■ ОТРЫВОК ТЕКСТА ■
..............................

В. М. Дорошевич
Прекрасная артистка!
Среди пышных цветов красноречия, которыми вас засыпают сегодня московские критики, -- примите скромный букет, -- скорее "пучок", -- воспоминаний
-- Старого москвича.
И если, беря его, вам покажется, что вы слегка, чуть-чуть укололи себе руку, -- это вам только покажется!
Это не колючая проволока, на которой держатся искусственно взращённые цветы, -- это свежие отрезы стеблей живых цветов.
Маргарита, это букет вашего Зибеля.
Старого Зибеля!
Пою восьмидесятые годы.
-- Где вы получили образование?
-- Ходил в гимназию и учился в Малом театре.
Так ответили бы сотни старых москвичей.
Малый театр:
-- Второй московский университет.
И Ермолова -- его "Татьяна".
Ваш бенефис.
"Именитая" Москва подносит вам браслеты, броши, какие-то сооружения из серебра, цветочные горы.
В антракте рассказывают:
-- Вы знаете, фиалки выписаны прямо из Ниццы!

..............................

■ ПРЕДСТАВЛЕННЫЕ СВЕДЕНИЯ ■
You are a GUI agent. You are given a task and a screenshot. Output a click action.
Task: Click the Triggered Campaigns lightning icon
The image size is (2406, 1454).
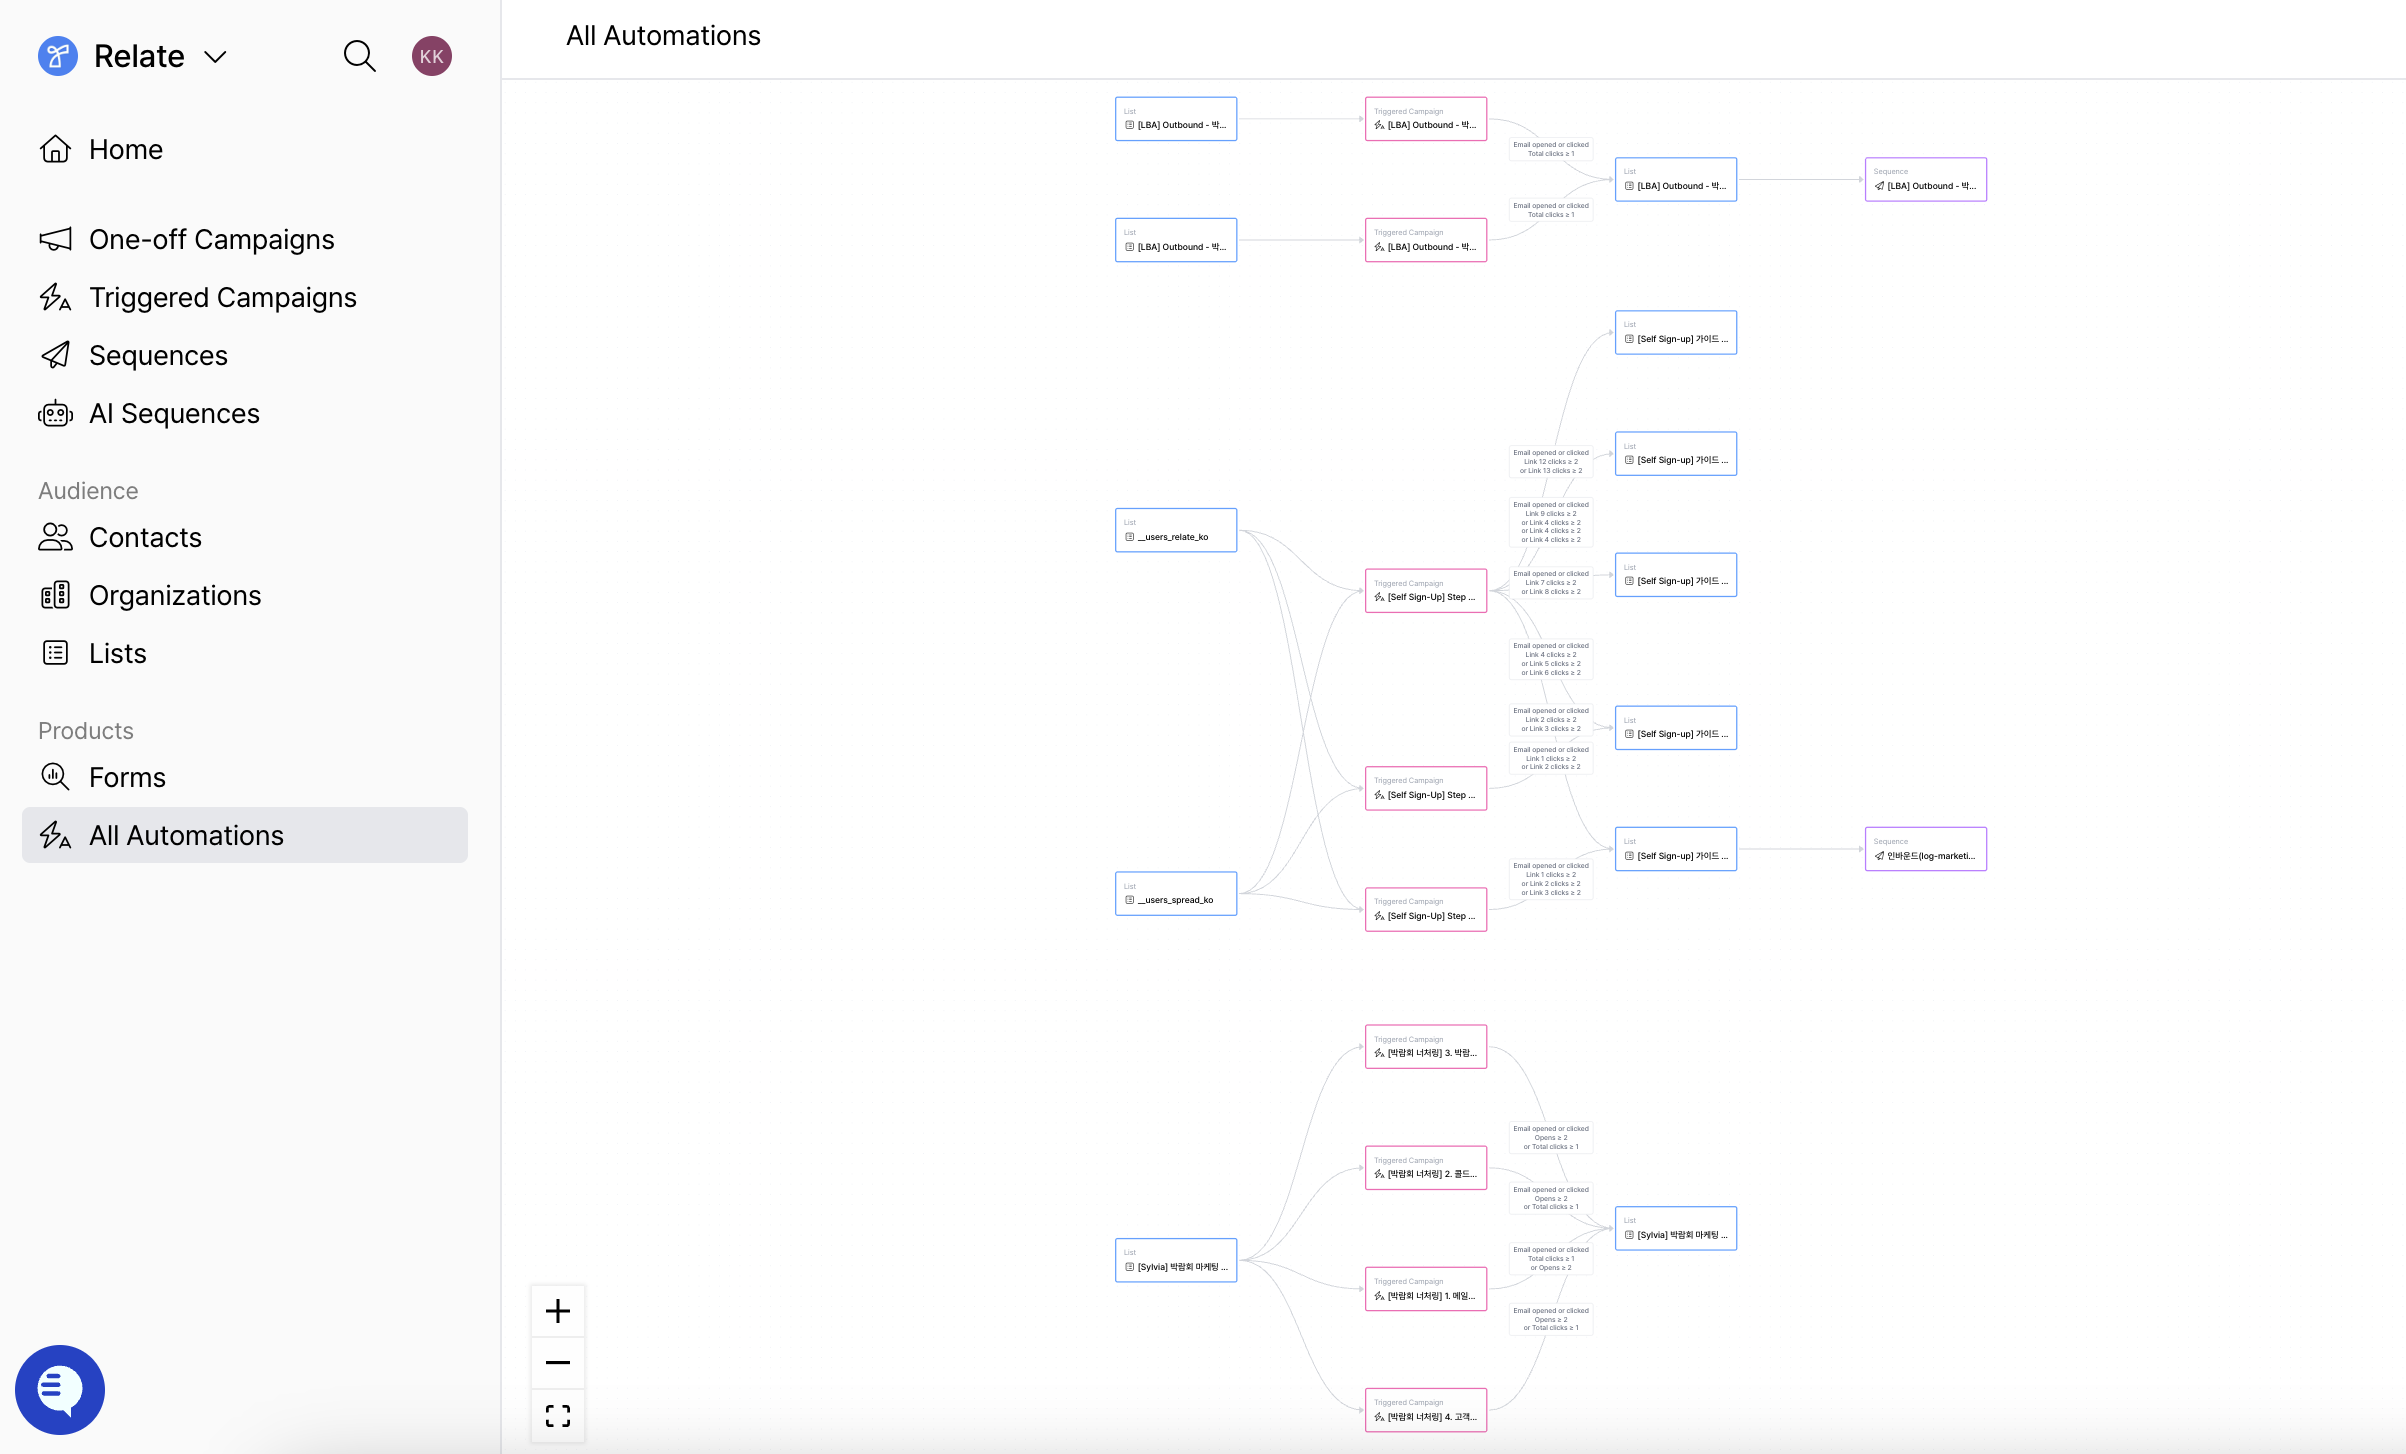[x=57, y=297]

..............................

■ СУТЬ ЗАДАНИЯ ■
a) Ответьте по отрывку на вопросы:
(i) Как в отрывке назван Малый театр?
(ii) Где, кроме гимназии, по ответу старых москвичей, они учились?
(iii) Откуда, как рассказывают в антракте, выписаны фиалки?
b) Пожалуйста, выведите из отрывка весь текст, начиная с «И если, беря» и вниз до «Старого Зибеля!» включительно.
Материалы здесь никакой роли не играют.

■ ПИСЬМЕННЫЕ ОТВЕТЫ ■
a)
(i) Второй московский университет.
(ii) В Малом театре.
(iii) Прямо из Ниццы.

b)
И если, беря его, вам покажется, что вы слегка, чуть-чуть укололи себе руку, -- это вам только покажется!
Это не колючая проволока, на которой держатся искусственно взращённые цветы, -- это свежие отрезы стеблей живых цветов.
Маргарита, это букет вашего Зибеля.
Старого Зибеля!